A uma semana de 2012, o ano do fim do mundo para quem compra a ideia de cataclismos, previsões astrológicas e/ou bíblicas, numerologia e filmes-catástrofe, decido celebrar. A colheita de 2011 rendeu-me mais frutos do que pragas, até porque cada parasita nos serve de alerta para regar mais, podar menos, afofar a terra e espaventar os corvos. Na entressafra da vida, tornamo-nos agricultores mais espertos e ágeis que, definitivamente, não jogam a toalha quando a vaca vai para o brejo. Na balança onde peso os lucros e as perdas, meus parasitas valeram ouro: foram degraus, trampolins, anabolizantes que substituíram meus pés de barro por vigas de aço.
Neste Natal, sou o bom velhinho de mim, e o presente que encontro no fundo da caixa de Pandora é a trindade divina fundamental: otimismo, esperança e coragem. Em meu presépio, há um punhado de sal do mar, outro de areia, uma flor de ipê amarelo, uma folha de papel em branco e uma moldura vazia. Parece oferenda para Iemanjá, mas não é. Entre quebrar o tabu do queixume e pular sete ondas há um universo intransponível de diferença. Meu presépio imaginário é um amuleto que sinaliza o ponto A - de onde parto - e o ponto B, aonde quero chegar, com histórias e imagens que irão preencher a alvorada de um novo ciclo.

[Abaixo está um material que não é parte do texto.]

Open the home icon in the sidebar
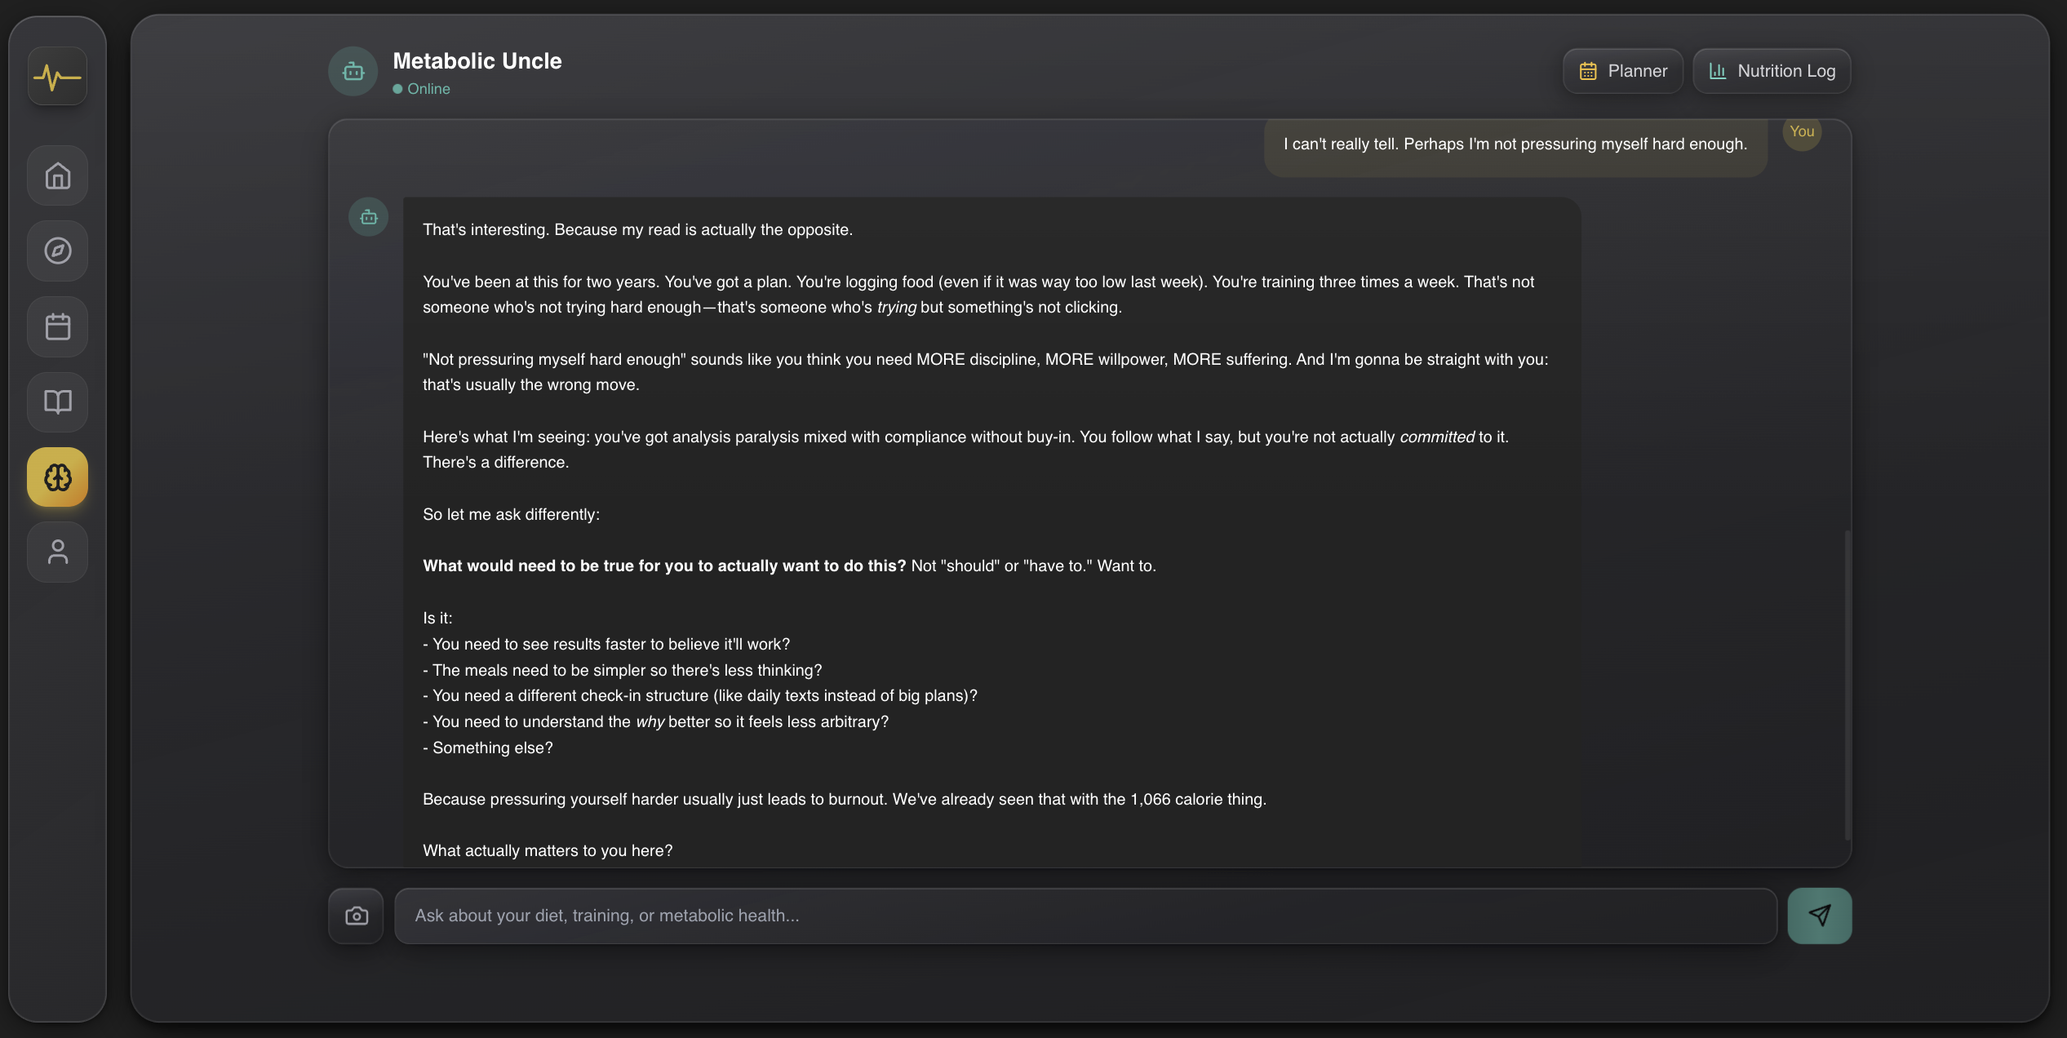The image size is (2067, 1038). [56, 175]

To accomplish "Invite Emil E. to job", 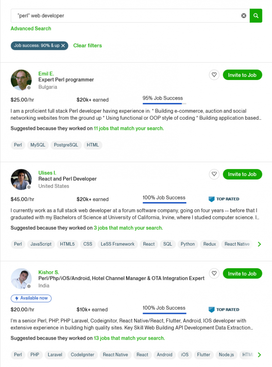I will [x=242, y=75].
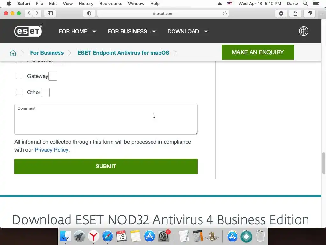Open the globe language selector icon
The height and width of the screenshot is (245, 326).
303,31
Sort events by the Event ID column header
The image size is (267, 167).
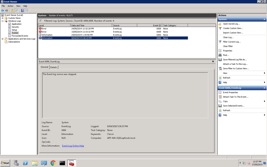156,25

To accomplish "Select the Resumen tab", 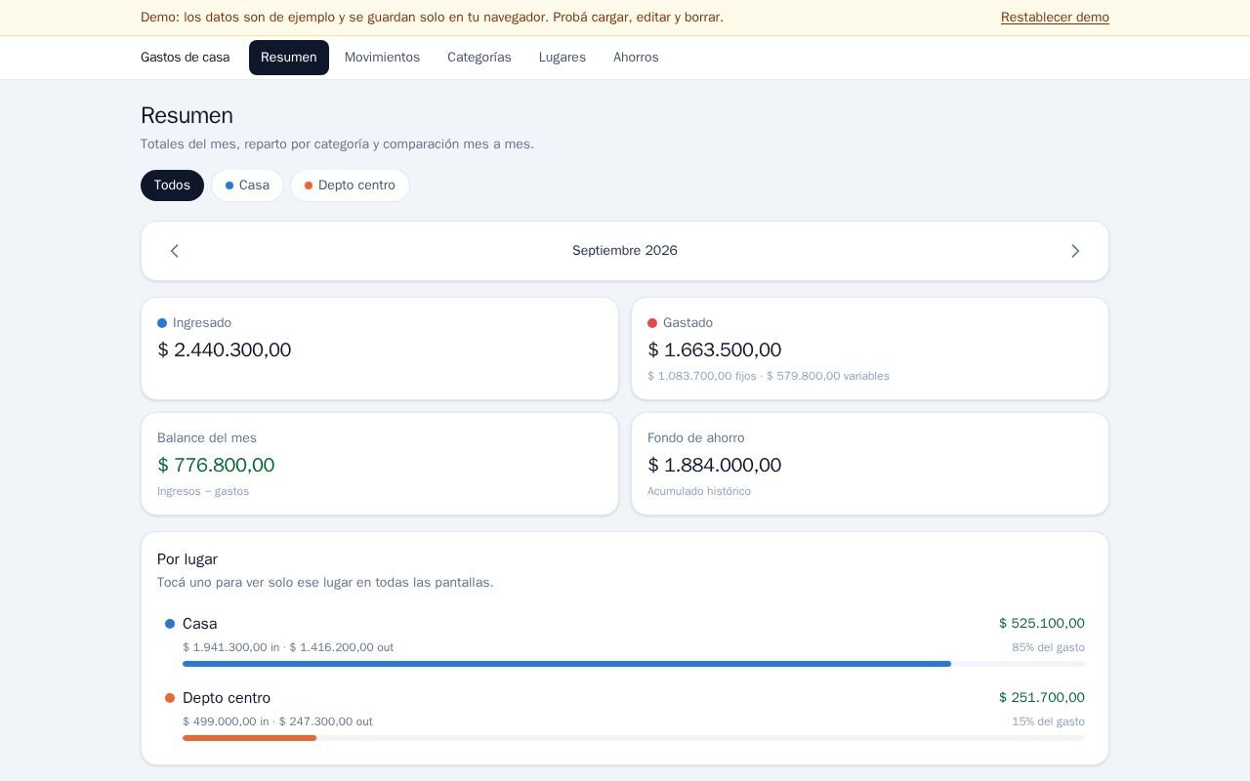I will point(289,58).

Não precisei receber a visita de três fantasmas para perceber porque vale a pena celebrar o cair da cortina dos anos; os parasitas em minha colheita o fizeram. Do solo árido, rachado e escaldante, brotou verde fresco e tenro, justamente em função da praga, para combatê-la e fazer de mim paineira, musical e maleável à ventania. Envergo-me, perco folhas e sementes, dobro-me até o chão, mas não quebro. Sobrevive a enchentes quem sabe que não há temporal que perdure, nem seca que não tenha fim. Na flexilidade do caule está o mais poderoso pesticida: o poder de regeneração e cura, resiliência e celebração. Neste Natal, a mensagem escondida em meu biscoito da sorte é clara, irrevogável e brilha como o raio de sol teimoso a perfurar a nuvem de chuva: o mal que vem para o bem, não é mau em si mesmo; é útil. É Biotônico Fontoura.